Budget 2027 : des pistes fiscales et des coupes étudiées à la Métropole
Une lettre de cadrage destinée à préparer le budget 2027 de Grenoble-Alpes Métropole évoquerait plusieurs pistes pour faire face aux tensions financières. Publiée ce mercredi 9 septembre par grenoble-le-changement.fr, son contenu fait état de possibles recettes fiscales supplémentaires, d’économies sur les dépenses et d’une contrainte sur la masse salariale.

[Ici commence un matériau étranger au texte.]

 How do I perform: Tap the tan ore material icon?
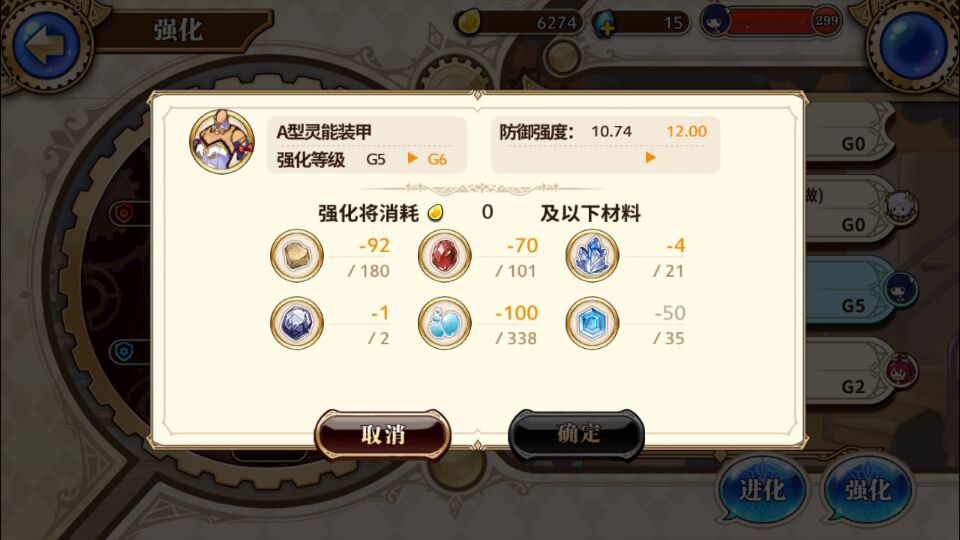coord(297,256)
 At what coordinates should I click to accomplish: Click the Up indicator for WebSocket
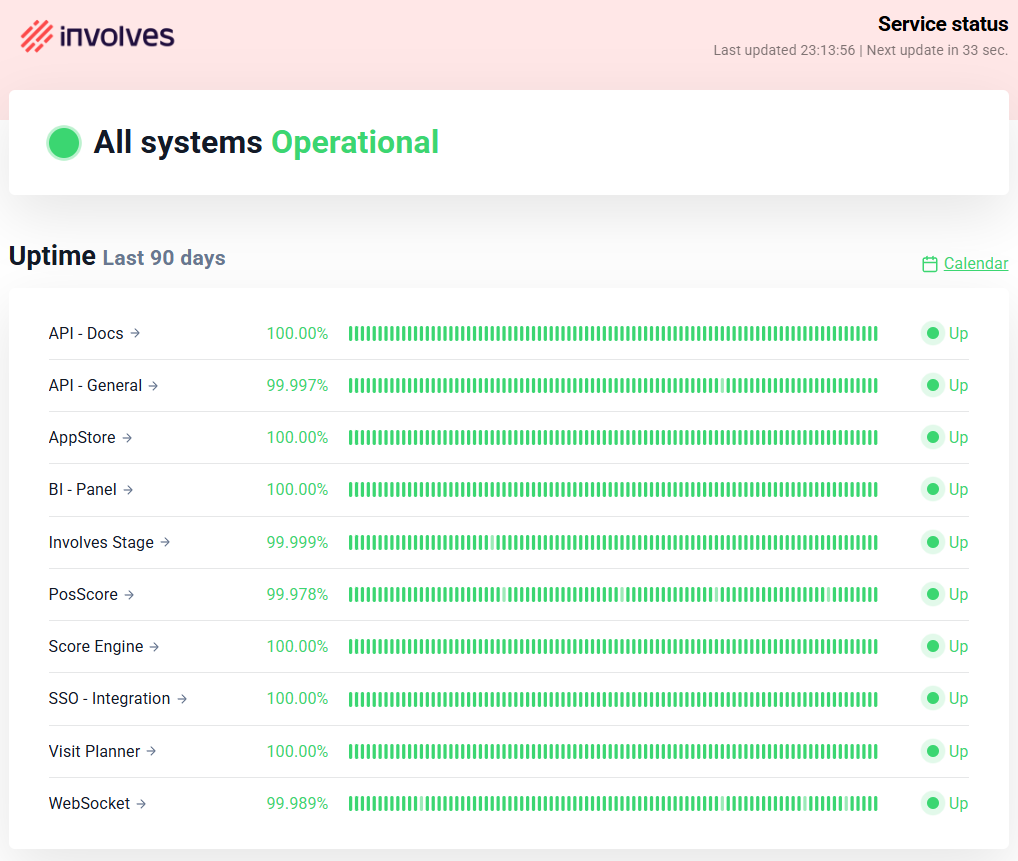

Selon grenoble-le-changement.fr, le document cite notamment la taxe foncière sur les propriétés bâties et la taxe d’habitation sur les résidences secondaires parmi les leviers fiscaux envisagés. Il ne s’agit pas, dans les éléments rapportés, d’une décision annoncée sur une hausse de ces impôts, mais de pistes inscrites dans le cadrage budgétaire.
Subventions et emplois dans les pistes d’économies
La lettre mentionnerait aussi un travail sur la trajectoire de la masse salariale, avec une contrainte équivalente à 40 postes. Des baisses de subventions pourraient également être envisagées pour plusieurs partenaires et structures, dont l’Apase, le Codase, l’Esad, l’Hexagone, la MC2, l’EPCC, Territoire des sciences et les Missions locales.

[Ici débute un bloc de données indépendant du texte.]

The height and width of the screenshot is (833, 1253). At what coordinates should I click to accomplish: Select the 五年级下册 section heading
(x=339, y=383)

Ces hypothèses pourraient concerner directement les habitants par leur effet potentiel sur la fiscalité locale, les services publics métropolitains et le soutien à des acteurs sociaux ou culturels. La source indique que la collectivité fait face à une baisse continue de ses recettes depuis trois ans.

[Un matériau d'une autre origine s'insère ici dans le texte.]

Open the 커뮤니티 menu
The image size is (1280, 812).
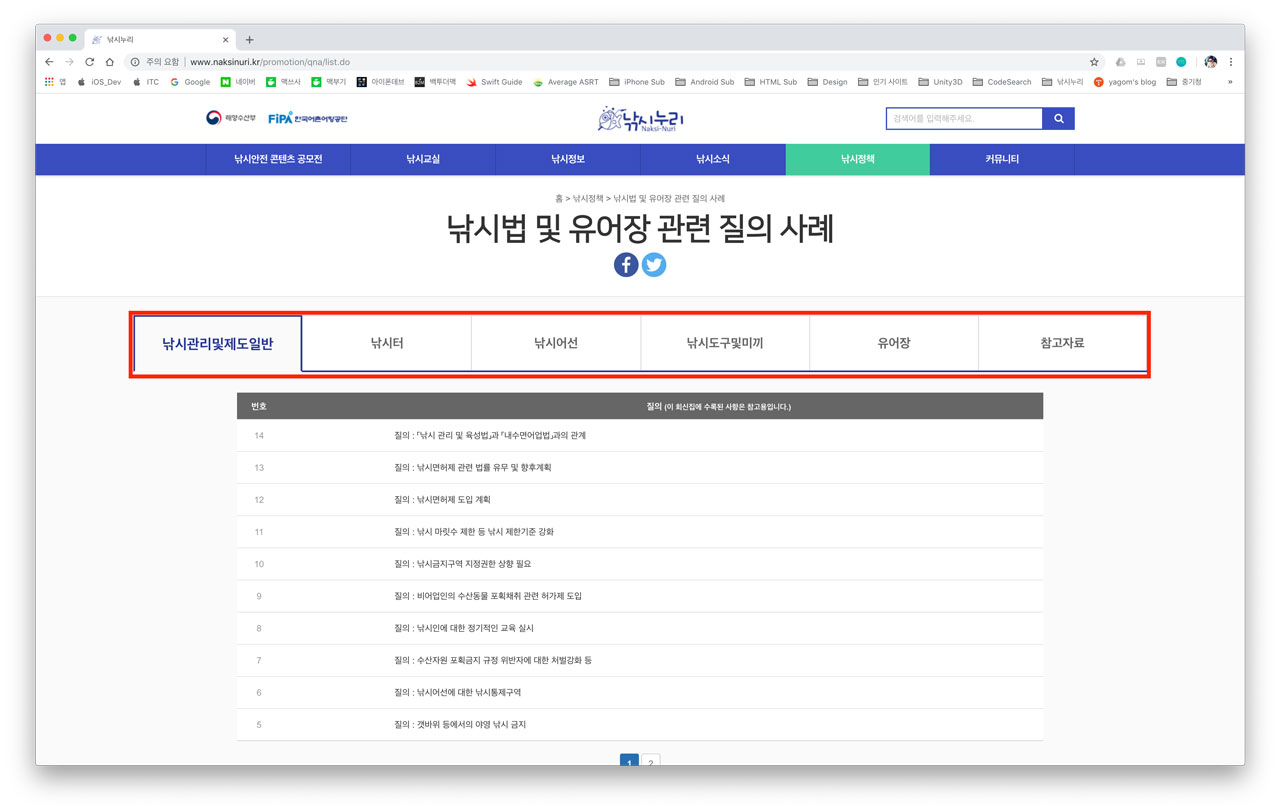tap(1001, 159)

Le financement du SMMAG identifié comme une tension
Le Syndicat mixte des mobilités de l’aire grenobloise, le SMMAG, serait désigné comme un facteur majeur de tension financière. D’après grenoble-le-changement.fr, 6 millions d’euros de financements complémentaires seraient nécessaires pour maintenir une épargne nette à zéro. Sans mesure de gestion supplémentaire, la contribution de fonctionnement de la Métropole au syndicat pourrait atteindre 63 millions d’euros cumulés à l’horizon 2032, contre 24,5 millions d’euros en 2025.
Le site rapporte enfin une progression de l’encours de dette métropolitain, de 800 millions d’euros en 2022 à 900 millions en 2025. Ces données, comme les arbitrages à venir, devront être précisées lors de la préparation du budget 2027.